Neo Cab
Paints a picture of a not so far future.
Lina is ready to start a new life. When you meet Neo Cab’s protagonist, she’s en route to Los Ojos, a fictitious city reminiscent of Los Angeles. Her taxi holding the last of her belongings, she sets out to reconnect and move in with her best friend Savvy. When Savvy disappears, Lina is all alone in ‘Automation City’, left to juggle the demands of her job, her mental state, and the mystery surrounding the person she thought she knew best.
Lina has to ferry a certain number of passengers, called pax, to their destinations each night, and keep enough money to herself to find a place to sleep. However, technology plays a huge part in each encounter, as everyone she meets is using or affected by some gadget. The future Neo Cab paints may seem slightly dystopian, but it skilfully speculates that we’re not as far from our very own version of automated cities as we may think.
Over the course of a week you pick up different passengers each night and have a chat with them during the ride. The quality of your talk doesn’t only determine whether you get a tip or not, it’s also absolutely crucial for your driver rating. You have to maintain a rating of four stars or higher or you risk a deactivation warning. Failing to raise your rating theoretically ends the game (though I tried doing as poorly as I could and still didn’t actually hit a game over state).

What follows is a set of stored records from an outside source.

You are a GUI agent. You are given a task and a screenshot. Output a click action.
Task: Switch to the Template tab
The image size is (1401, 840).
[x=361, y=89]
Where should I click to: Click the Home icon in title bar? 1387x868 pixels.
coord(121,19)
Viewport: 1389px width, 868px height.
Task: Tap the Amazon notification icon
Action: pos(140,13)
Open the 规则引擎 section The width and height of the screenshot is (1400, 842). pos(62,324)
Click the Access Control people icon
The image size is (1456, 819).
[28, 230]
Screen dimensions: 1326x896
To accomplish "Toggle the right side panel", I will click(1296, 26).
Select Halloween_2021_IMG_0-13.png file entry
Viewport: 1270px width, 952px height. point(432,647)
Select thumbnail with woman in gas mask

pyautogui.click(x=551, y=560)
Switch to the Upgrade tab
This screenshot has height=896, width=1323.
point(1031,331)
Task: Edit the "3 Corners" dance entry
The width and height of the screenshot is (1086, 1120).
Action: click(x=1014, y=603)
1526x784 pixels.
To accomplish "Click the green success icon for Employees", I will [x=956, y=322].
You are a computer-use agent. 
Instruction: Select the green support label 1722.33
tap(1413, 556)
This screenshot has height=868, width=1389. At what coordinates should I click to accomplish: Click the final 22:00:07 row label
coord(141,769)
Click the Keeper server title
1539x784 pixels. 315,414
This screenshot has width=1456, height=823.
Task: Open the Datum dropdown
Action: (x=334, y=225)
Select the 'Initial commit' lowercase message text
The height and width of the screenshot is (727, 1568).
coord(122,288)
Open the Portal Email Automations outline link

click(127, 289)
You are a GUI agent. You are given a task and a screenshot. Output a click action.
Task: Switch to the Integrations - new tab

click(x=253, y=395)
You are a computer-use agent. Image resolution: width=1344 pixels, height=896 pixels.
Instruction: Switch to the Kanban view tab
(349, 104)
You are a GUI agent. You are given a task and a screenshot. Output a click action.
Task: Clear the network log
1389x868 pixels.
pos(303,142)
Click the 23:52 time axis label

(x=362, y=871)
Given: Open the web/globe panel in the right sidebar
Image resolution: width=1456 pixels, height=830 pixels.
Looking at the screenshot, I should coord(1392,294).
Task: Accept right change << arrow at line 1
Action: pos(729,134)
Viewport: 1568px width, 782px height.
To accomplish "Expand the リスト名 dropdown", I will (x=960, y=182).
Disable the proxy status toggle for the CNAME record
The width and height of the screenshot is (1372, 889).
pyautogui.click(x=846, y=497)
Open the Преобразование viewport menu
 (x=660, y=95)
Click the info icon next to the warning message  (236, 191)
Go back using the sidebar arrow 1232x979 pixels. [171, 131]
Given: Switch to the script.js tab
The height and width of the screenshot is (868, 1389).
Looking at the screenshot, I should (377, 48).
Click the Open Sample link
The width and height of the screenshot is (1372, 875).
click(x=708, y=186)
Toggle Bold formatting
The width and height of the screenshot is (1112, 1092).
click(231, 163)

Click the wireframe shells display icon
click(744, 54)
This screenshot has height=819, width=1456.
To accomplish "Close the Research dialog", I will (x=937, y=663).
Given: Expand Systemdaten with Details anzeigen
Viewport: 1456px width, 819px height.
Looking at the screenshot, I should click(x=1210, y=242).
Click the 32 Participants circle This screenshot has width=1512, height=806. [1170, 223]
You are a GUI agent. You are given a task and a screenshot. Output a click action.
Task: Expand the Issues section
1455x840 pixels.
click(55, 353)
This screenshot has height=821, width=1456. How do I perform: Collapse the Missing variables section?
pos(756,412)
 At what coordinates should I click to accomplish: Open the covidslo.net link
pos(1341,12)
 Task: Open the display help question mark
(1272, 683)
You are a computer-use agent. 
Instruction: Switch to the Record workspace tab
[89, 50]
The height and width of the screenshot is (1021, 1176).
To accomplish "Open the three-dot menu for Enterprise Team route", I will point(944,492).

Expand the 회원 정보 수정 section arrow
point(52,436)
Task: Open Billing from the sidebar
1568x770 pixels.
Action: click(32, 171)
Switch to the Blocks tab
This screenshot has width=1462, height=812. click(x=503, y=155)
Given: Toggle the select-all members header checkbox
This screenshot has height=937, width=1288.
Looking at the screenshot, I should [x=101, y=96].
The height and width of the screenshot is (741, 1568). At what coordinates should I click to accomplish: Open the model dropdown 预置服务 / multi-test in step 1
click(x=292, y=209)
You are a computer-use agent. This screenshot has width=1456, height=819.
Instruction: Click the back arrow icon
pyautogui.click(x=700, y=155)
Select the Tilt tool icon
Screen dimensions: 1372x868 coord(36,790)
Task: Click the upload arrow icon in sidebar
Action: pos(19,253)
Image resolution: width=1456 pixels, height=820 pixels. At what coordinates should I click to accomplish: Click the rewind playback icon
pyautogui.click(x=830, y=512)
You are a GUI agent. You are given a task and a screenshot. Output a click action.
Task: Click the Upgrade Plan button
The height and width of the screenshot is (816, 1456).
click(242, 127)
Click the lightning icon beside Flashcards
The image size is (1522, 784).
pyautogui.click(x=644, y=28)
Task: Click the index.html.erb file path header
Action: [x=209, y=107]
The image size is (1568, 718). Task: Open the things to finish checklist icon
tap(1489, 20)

Chance Agency was inspired by the rating real Uber drivers have to maintain, and playing the game you notice very quickly how devastating it can be to get anything but a perfect score from a passenger – though my seeming inability to truly fail undercut that feeling somewhat.
The writing is atmospheric throughout, but Neo Cab’s greatest trick is that I can’t tell whether everything that seems a little fake to me – the overly philosophical conversations, me questioning every kindness – was purposefully designed to feel that way.